Investigação aponta articulações golpistas
De acordo com a Polícia Federal, a propagação sistemática e reiterada de discursos que atacam valores democráticos fomentou o ambiente propício ao radicalismo. Essa narrativa golpista, descrita como rápida e repetitiva, manteve o desejo de grupos extremistas em consumar um golpe de Estado. Contudo, a ação planejada por Bolsonaro e aliados não foi executada devido à falta de adesão do Exército e da Aeronáutica.
Além dos eventos de 8 de janeiro, a PF destacou episódios anteriores, como a tentativa de invasão da sede da Polícia Federal em dezembro de 2022 e a tentativa de explosão de um caminhão-tanque no aeroporto de Brasília no mesmo mês.

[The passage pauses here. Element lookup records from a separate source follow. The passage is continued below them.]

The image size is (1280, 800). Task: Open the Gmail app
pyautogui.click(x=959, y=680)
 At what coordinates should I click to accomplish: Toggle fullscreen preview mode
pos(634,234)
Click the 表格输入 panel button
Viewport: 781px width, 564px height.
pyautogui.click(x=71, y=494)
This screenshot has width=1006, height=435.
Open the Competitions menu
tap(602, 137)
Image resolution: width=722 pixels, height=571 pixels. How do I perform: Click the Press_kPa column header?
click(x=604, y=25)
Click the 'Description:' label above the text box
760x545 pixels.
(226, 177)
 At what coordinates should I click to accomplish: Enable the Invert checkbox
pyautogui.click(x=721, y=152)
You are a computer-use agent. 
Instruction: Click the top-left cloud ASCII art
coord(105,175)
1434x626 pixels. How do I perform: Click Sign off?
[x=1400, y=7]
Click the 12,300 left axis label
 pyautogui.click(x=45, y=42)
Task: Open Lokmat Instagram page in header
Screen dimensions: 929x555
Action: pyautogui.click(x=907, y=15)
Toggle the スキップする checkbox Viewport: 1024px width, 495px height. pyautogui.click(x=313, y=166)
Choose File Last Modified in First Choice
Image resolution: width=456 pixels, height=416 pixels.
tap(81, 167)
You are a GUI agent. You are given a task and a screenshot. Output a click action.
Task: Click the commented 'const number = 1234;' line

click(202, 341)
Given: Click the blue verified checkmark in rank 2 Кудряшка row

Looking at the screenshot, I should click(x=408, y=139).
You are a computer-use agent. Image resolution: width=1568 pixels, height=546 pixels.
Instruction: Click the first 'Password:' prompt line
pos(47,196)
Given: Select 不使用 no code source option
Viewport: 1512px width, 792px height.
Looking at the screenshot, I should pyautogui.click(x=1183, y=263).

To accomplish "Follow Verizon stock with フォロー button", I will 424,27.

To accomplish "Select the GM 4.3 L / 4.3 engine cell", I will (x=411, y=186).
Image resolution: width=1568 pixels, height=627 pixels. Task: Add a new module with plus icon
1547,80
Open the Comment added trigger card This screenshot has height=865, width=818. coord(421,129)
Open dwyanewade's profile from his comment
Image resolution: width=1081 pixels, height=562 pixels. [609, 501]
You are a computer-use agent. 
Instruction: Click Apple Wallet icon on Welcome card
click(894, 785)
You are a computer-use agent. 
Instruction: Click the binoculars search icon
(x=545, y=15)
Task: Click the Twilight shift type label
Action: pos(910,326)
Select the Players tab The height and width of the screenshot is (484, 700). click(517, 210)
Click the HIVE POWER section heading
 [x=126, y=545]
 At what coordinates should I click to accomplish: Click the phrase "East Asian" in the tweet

Atuação direta de Bolsonaro no planejamento
O relatório detalha que Jair Bolsonaro teve envolvimento direto na articulação de ações para tentar abolir o Estado Democrático de Direito. O plano incluía ações como o chamado “Punhal Verde e Amarelo”, que previa o sequestro ou homicídio de autoridades como o ministro Alexandre de Moraes, o presidente Luiz Inácio Lula da Silva e o vice-presidente Geraldo Alckmin.
Segundo o documento, o então comandante da Marinha, almirante Almir Garnier, apoiou as articulações, disponibilizando tropas ao ex-presidente. O plano, no entanto, fracassou devido à resistência de outros líderes das Forças Armadas.
Documentos indicam estratégia de ruptura institucional
Entre os materiais apreendidos pela PF, destaca-se um documento manuscrito encontrado na sede do Partido Liberal (PL). O texto propõe ações para interromper a transição de governo, incluindo a mobilização de juristas e formadores de opinião. O plano, denominado “Operação 142”, fazia referência ao artigo 142 da Constituição Federal e sugeria seu uso como justificativa para uma ruptura institucional.
Encaminhamentos do inquérito à PGR
Com o levantamento do sigilo, o inquérito foi encaminhado à Procuradoria-Geral da República (PGR). Caberá ao procurador-geral, Paulo Gonet, decidir sobre a apresentação de denúncia contra Jair Bolsonaro e os demais indiciados pelos crimes identificados na investigação, que incluem tentativa de golpe de Estado e atos contra o Estado Democrático de Direito.